BEGIN PROVIDED MATERIAL

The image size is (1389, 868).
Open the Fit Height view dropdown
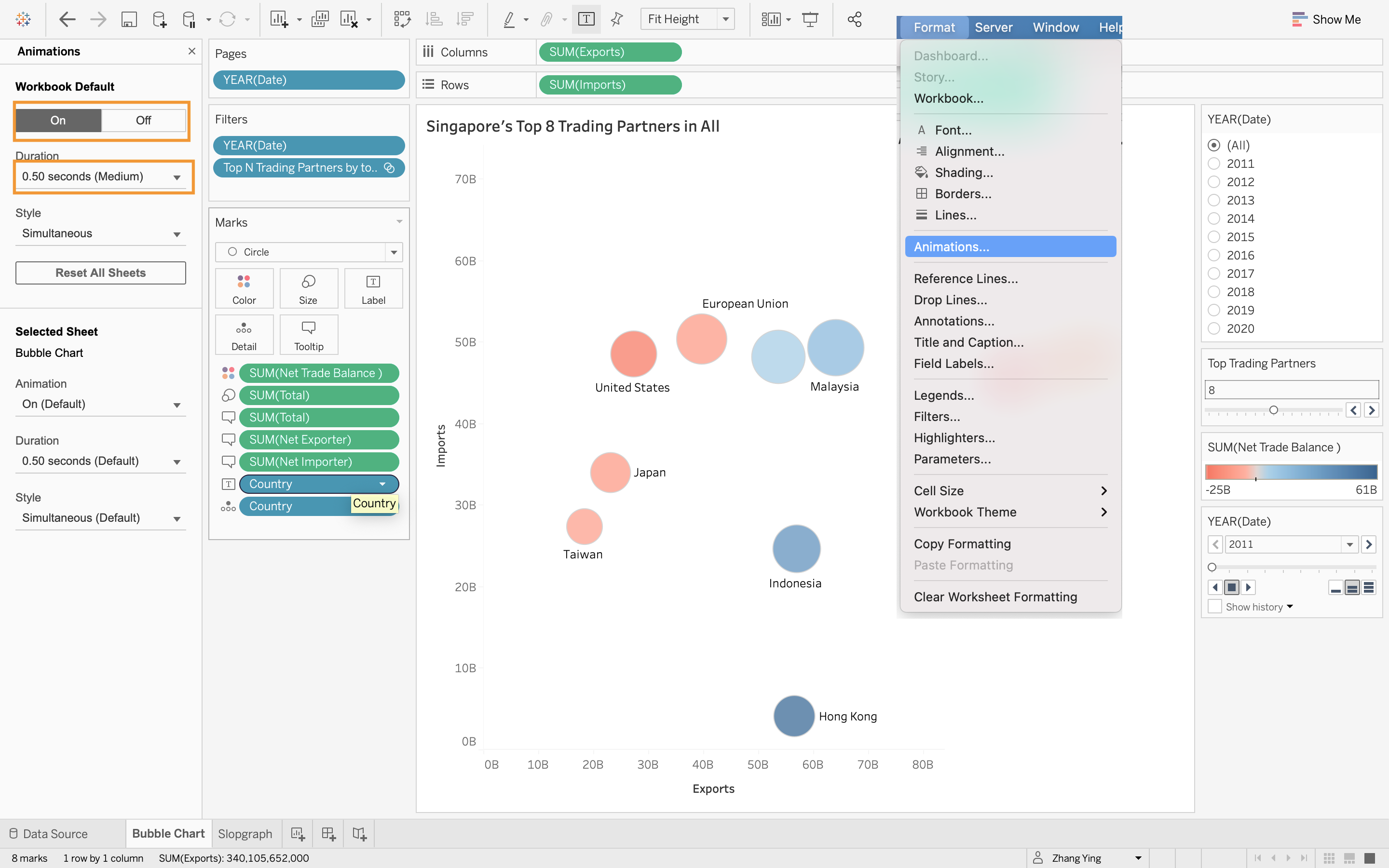point(726,19)
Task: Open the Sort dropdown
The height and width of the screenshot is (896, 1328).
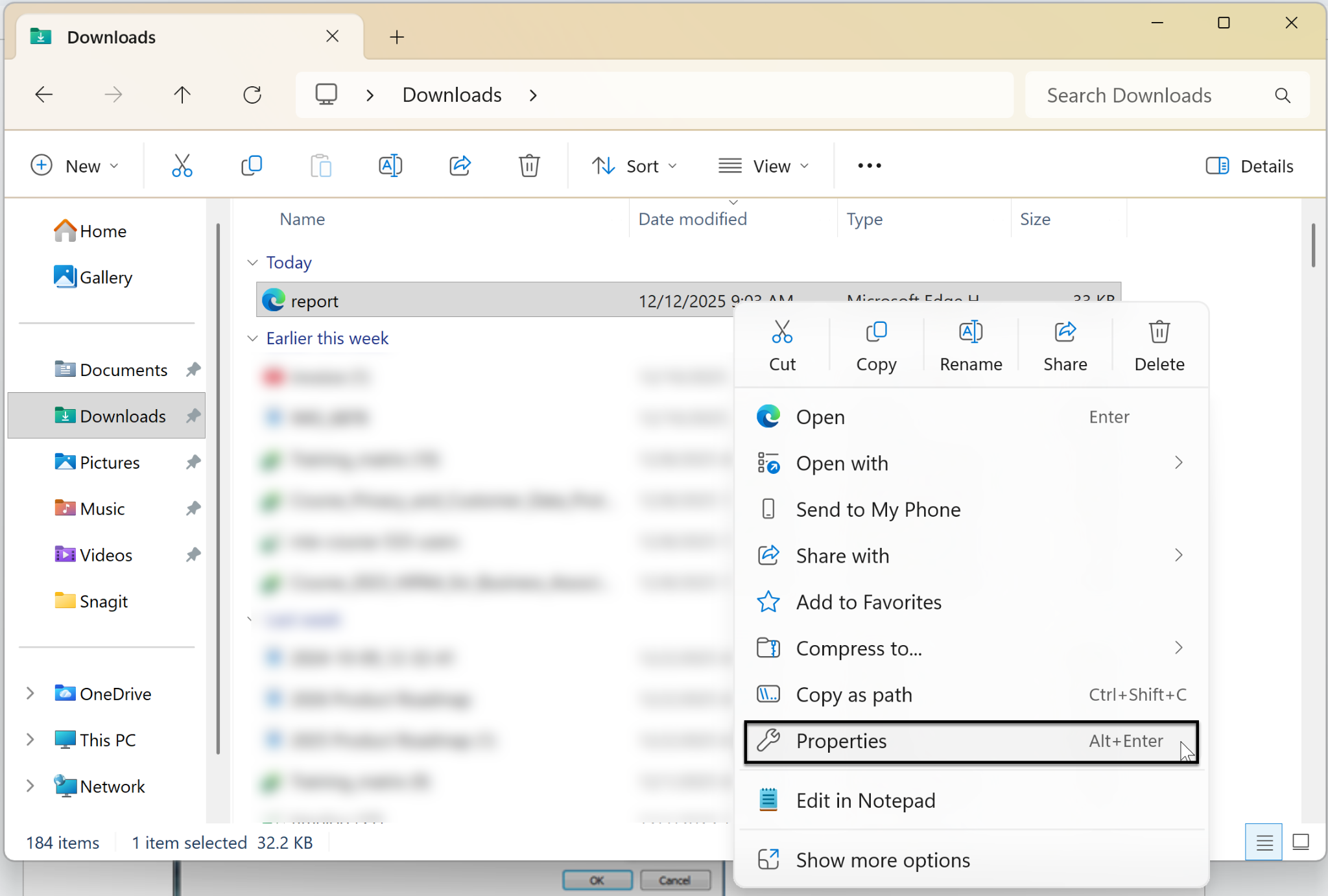Action: coord(634,166)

END PROVIDED MATERIAL

Exclude the images and reproduce the remaining data exactly.

▶ [RESPONSE TO THIS TASK]:
The image size is (1389, 868).
Open the Fit Height view dropdown
point(726,19)
Task: Open the Sort dropdown
The height and width of the screenshot is (896, 1328).
Action: coord(634,166)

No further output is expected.